## DATA FOR REVIEW
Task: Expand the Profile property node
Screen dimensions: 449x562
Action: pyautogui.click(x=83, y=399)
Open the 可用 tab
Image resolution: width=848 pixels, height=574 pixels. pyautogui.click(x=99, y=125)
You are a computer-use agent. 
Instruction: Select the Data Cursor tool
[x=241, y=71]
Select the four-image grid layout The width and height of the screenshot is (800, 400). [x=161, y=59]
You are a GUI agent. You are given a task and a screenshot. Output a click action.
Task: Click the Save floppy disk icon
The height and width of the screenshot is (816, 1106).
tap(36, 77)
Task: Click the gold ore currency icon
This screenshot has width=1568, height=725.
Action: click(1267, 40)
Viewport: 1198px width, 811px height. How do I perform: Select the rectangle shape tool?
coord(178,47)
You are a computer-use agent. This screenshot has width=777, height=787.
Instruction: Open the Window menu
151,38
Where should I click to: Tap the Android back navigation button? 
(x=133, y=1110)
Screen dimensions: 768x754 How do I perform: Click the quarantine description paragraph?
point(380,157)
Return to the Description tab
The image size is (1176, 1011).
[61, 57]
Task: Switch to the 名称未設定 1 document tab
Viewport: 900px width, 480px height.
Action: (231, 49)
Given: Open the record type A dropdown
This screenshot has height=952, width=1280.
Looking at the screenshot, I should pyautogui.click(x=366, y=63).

## YOUR OBJECTIVE
Each line with "agent" in it must be identified and copied from the material.

## OUTPUT OF THE EXERCISE
You are a computer-use agent. 
You are a GUI agent. You are given a task and a screenshot. Output a click action.
You are a computer-use agent. This screenshot has width=777, height=787.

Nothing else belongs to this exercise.